* PROVIDED TEXT *
------------------------
This does not affect the way that the image is displayed in the graphics-rich view, and it allows you to provide very nice emphasis on the correct textual elements in the text-only view.

Installing The CGI Script

Here are the rough steps for getting the nph-text-filter and trying it out on your site. If you are not running Apache httpd on SunOS 4, you may have to do additional adaptation.

Step One
Download the nph-text-filter script from either of these URLs:

* http://www.sdrc.com/go/text-only
* http://www.com/pub/websmith/ws22s1

This page may also have further information added after the publication of this article.

Step Two
Review the script and edit anything you like. However, other than platform-specific items and a couple preferences, there really isn't anything very site specific which is needed for its basic operation.
Step Three
Install nph-text-filter script in your server's CGI directory. /usr/local/apache/cgi-bin/nph-text-filter for instance.
Step Four
Edit your httpd server's srm.conf configuration file and add the following directive:
ScriptAlias /text/ /usr/local/apache/cgi-bin/nph-text-filter/

where the second argument is, of course, the real location of the CGI script.
------------------------
* Data items *
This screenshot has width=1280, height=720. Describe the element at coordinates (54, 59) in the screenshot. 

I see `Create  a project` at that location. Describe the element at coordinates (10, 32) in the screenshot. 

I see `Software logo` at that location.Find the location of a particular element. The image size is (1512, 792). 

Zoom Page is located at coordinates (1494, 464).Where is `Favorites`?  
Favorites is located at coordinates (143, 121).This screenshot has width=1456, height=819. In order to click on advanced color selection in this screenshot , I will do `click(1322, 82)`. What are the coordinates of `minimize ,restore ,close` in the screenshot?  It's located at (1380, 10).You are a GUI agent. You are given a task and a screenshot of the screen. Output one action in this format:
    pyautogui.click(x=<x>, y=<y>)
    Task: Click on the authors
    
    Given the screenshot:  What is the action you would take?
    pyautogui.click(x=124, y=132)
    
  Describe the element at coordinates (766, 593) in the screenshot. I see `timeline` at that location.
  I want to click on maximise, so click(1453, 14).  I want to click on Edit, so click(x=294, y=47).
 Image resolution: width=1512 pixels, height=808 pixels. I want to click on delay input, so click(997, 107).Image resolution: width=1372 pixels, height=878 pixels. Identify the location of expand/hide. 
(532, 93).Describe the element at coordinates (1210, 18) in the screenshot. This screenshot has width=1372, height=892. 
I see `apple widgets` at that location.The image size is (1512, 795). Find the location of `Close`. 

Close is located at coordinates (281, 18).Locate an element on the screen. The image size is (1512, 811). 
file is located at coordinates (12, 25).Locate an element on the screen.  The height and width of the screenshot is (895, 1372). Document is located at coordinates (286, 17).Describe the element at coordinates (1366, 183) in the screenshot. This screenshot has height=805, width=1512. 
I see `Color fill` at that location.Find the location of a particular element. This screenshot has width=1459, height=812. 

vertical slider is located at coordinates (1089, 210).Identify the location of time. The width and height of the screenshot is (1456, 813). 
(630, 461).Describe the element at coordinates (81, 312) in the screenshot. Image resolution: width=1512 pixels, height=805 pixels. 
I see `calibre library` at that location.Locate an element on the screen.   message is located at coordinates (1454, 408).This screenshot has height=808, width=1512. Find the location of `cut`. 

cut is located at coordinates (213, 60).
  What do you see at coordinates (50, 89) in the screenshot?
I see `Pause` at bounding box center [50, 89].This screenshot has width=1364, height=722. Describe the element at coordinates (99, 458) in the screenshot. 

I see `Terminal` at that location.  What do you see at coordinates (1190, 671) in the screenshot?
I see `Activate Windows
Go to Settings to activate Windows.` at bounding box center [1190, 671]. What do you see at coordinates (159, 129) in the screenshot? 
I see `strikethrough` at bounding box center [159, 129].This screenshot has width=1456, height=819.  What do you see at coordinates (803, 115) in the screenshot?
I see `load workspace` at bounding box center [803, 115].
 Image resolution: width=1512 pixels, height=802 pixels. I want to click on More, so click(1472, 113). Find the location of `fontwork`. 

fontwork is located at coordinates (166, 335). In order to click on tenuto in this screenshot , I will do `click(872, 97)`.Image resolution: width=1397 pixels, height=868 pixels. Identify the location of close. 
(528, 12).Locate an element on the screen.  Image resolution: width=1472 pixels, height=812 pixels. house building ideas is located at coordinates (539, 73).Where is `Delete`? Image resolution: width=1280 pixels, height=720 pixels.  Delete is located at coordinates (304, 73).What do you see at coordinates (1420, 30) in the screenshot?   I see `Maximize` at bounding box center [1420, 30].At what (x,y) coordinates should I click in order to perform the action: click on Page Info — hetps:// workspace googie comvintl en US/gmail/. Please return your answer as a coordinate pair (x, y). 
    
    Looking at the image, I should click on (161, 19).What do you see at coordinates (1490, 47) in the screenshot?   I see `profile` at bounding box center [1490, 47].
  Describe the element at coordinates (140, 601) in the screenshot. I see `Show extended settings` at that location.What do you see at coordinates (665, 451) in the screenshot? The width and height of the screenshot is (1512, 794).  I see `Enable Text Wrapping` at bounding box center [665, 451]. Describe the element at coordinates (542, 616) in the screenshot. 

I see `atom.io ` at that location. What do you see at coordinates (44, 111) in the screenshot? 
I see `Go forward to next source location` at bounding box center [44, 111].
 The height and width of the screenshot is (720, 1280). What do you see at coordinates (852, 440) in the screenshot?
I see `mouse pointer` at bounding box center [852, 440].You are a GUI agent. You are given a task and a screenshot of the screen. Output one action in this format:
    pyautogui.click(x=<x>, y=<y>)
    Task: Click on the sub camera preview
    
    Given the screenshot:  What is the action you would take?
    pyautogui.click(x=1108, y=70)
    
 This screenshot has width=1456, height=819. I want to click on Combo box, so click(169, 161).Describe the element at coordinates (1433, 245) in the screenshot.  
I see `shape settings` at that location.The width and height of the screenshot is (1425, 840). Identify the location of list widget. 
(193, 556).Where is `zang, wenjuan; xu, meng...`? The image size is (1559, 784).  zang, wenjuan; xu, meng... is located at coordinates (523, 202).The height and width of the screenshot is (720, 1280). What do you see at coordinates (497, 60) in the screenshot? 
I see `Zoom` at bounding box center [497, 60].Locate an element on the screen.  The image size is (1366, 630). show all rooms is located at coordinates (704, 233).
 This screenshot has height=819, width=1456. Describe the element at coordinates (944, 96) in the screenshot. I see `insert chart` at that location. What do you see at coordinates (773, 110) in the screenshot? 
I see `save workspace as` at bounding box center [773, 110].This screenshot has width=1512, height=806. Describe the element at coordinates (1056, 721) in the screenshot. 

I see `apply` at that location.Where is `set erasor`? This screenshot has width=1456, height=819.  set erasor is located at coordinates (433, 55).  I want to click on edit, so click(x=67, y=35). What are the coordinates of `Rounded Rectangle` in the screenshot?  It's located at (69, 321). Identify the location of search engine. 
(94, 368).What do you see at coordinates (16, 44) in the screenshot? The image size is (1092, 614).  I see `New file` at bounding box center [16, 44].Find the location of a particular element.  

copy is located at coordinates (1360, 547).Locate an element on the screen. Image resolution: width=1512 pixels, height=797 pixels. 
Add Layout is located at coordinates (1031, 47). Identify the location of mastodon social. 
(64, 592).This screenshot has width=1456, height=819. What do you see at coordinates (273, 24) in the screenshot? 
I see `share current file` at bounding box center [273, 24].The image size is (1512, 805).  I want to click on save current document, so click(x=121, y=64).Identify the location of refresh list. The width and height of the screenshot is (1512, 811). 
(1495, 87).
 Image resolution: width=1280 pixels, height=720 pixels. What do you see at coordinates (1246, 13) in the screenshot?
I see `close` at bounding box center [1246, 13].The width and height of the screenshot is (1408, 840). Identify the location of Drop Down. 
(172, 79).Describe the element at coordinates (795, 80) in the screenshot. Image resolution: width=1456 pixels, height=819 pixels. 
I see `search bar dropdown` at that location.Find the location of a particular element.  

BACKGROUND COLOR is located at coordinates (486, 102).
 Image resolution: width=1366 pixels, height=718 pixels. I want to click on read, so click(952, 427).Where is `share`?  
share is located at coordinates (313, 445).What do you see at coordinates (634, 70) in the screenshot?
------------------------
* WRITTEN PROBLEM A *
Using the installation text, answer these:
(i) Which web server and operating system does the text assume you are running?
(ii) Which configuration file must be edited in Step Four?
(iii) What example path is given for installing the script in the server's CGI directory?
* WRITTEN PROBLEM B *
Reproduce the part of the installation text starting at "This page may" and ending at "the CGI script.".
Rely only on the installation text for what comes next.

* CORRECT ANSWER A *
(i) Apache httpd on SunOS 4.
(ii) The httpd server's srm.conf configuration file.
(iii) /usr/local/apache/cgi-bin/nph-text-filter

* CORRECT ANSWER B *
This page may also have further information added after the publication of this article.

Step Two
Review the script and edit anything you like. However, other than platform-specific items and a couple preferences, there really isn't anything very site specific which is needed for its basic operation.
Step Three
Install nph-text-filter script in your server's CGI directory. /usr/local/apache/cgi-bin/nph-text-filter for instance.
Step Four
Edit your httpd server's srm.conf configuration file and add the following directive:
ScriptAlias /text/ /usr/local/apache/cgi-bin/nph-text-filter/

where the second argument is, of course, the real location of the CGI script.